» **Aim of the exercise**
Please set out the records below as a numbered list, one line per entry, and leave out any blank lines.

» **Supplied data**
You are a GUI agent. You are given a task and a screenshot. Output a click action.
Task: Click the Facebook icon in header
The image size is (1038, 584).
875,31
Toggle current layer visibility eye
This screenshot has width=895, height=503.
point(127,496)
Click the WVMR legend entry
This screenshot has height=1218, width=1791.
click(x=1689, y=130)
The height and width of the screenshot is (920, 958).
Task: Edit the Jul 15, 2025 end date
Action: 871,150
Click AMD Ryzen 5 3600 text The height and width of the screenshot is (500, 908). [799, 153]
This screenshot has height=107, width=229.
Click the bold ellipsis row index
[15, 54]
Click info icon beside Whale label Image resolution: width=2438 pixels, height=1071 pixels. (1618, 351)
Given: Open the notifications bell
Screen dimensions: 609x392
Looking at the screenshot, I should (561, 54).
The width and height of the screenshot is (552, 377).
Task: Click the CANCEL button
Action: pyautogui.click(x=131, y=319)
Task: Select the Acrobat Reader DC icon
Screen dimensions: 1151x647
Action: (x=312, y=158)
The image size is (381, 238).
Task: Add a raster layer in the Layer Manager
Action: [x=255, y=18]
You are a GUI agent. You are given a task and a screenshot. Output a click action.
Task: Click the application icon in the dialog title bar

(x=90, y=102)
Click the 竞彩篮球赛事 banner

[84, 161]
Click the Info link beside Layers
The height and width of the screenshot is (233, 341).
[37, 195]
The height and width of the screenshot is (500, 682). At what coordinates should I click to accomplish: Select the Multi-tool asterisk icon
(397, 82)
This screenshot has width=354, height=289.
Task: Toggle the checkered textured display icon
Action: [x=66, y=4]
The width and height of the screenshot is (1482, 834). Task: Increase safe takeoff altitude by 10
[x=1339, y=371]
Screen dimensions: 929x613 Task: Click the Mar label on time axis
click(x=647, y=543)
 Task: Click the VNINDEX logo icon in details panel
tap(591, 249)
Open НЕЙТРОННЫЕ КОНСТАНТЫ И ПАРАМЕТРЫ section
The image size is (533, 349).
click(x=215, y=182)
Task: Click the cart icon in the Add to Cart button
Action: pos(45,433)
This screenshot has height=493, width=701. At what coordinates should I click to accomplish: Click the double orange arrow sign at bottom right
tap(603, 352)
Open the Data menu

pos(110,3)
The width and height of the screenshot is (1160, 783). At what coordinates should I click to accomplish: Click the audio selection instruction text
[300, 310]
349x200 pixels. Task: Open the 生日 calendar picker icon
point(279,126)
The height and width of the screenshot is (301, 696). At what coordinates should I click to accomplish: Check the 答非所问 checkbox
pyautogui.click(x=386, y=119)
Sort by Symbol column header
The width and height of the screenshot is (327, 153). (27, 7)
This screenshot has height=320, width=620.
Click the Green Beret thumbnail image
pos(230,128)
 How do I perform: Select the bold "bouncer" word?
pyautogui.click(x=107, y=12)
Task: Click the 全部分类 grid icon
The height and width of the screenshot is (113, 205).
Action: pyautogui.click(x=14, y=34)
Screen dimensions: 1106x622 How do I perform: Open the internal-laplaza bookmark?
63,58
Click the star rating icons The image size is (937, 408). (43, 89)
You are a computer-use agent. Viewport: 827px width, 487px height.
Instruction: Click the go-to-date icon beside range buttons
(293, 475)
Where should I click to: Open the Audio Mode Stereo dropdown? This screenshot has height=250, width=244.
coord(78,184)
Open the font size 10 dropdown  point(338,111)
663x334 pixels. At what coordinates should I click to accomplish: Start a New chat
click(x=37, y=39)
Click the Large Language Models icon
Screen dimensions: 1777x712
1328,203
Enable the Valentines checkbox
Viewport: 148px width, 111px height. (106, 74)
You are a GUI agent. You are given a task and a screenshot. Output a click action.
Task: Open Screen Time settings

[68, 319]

» **Response to the exercise**
1. You are a GUI agent. You are given a task and a screenshot. Output a click action.
2. Task: Click the Facebook icon in header
3. The image size is (1038, 584).
4. 875,31
5. Toggle current layer visibility eye
6. This screenshot has width=895, height=503.
7. point(127,496)
8. Click the WVMR legend entry
9. This screenshot has height=1218, width=1791.
10. click(x=1689, y=130)
11. The height and width of the screenshot is (920, 958).
12. Task: Edit the Jul 15, 2025 end date
13. Action: 871,150
14. Click AMD Ryzen 5 3600 text The height and width of the screenshot is (500, 908). [799, 153]
15. This screenshot has height=107, width=229.
16. Click the bold ellipsis row index
17. [15, 54]
18. Click info icon beside Whale label Image resolution: width=2438 pixels, height=1071 pixels. (1618, 351)
19. Given: Open the notifications bell
20. Screen dimensions: 609x392
21. Looking at the screenshot, I should (561, 54).
22. The width and height of the screenshot is (552, 377).
23. Task: Click the CANCEL button
24. Action: pyautogui.click(x=131, y=319)
25. Task: Select the Acrobat Reader DC icon
26. Screen dimensions: 1151x647
27. Action: (x=312, y=158)
28. The image size is (381, 238).
29. Task: Add a raster layer in the Layer Manager
30. Action: [x=255, y=18]
31. You are a GUI agent. You are given a task and a screenshot. Output a click action.
32. Task: Click the application icon in the dialog title bar
33. (x=90, y=102)
34. Click the 竞彩篮球赛事 banner
35. [84, 161]
36. Click the Info link beside Layers
37. The height and width of the screenshot is (233, 341).
38. [37, 195]
39. The height and width of the screenshot is (500, 682). At what coordinates should I click to accomplish: Select the Multi-tool asterisk icon
40. (397, 82)
41. This screenshot has width=354, height=289.
42. Task: Toggle the checkered textured display icon
43. Action: [x=66, y=4]
44. The width and height of the screenshot is (1482, 834). Task: Increase safe takeoff altitude by 10
45. [x=1339, y=371]
46. Screen dimensions: 929x613 Task: Click the Mar label on time axis
47. click(x=647, y=543)
48.  Task: Click the VNINDEX logo icon in details panel
49. tap(591, 249)
50. Open НЕЙТРОННЫЕ КОНСТАНТЫ И ПАРАМЕТРЫ section
51. The image size is (533, 349).
52. click(x=215, y=182)
53. Task: Click the cart icon in the Add to Cart button
54. Action: pos(45,433)
55. This screenshot has height=493, width=701. At what coordinates should I click to accomplish: Click the double orange arrow sign at bottom right
56. tap(603, 352)
57. Open the Data menu
58. pos(110,3)
59. The width and height of the screenshot is (1160, 783). At what coordinates should I click to accomplish: Click the audio selection instruction text
60. [300, 310]
61. 349x200 pixels. Task: Open the 生日 calendar picker icon
62. point(279,126)
63. The height and width of the screenshot is (301, 696). At what coordinates should I click to accomplish: Check the 答非所问 checkbox
64. pyautogui.click(x=386, y=119)
65. Sort by Symbol column header
66. The width and height of the screenshot is (327, 153). (27, 7)
67. This screenshot has height=320, width=620.
68. Click the Green Beret thumbnail image
69. pos(230,128)
70.  How do I perform: Select the bold "bouncer" word?
71. pyautogui.click(x=107, y=12)
72. Task: Click the 全部分类 grid icon
73. The height and width of the screenshot is (113, 205).
74. Action: pyautogui.click(x=14, y=34)
75. Screen dimensions: 1106x622 How do I perform: Open the internal-laplaza bookmark?
76. 63,58
77. Click the star rating icons The image size is (937, 408). (43, 89)
78. You are a computer-use agent. Viewport: 827px width, 487px height.
79. Instruction: Click the go-to-date icon beside range buttons
80. (293, 475)
81. Where should I click to: Open the Audio Mode Stereo dropdown? This screenshot has height=250, width=244.
82. coord(78,184)
83. Open the font size 10 dropdown  point(338,111)
84. 663x334 pixels. At what coordinates should I click to accomplish: Start a New chat
85. click(x=37, y=39)
86. Click the Large Language Models icon
87. Screen dimensions: 1777x712
88. 1328,203
89. Enable the Valentines checkbox
90. Viewport: 148px width, 111px height. (106, 74)
91. You are a GUI agent. You are given a task and a screenshot. Output a click action.
92. Task: Open Screen Time settings
93. [68, 319]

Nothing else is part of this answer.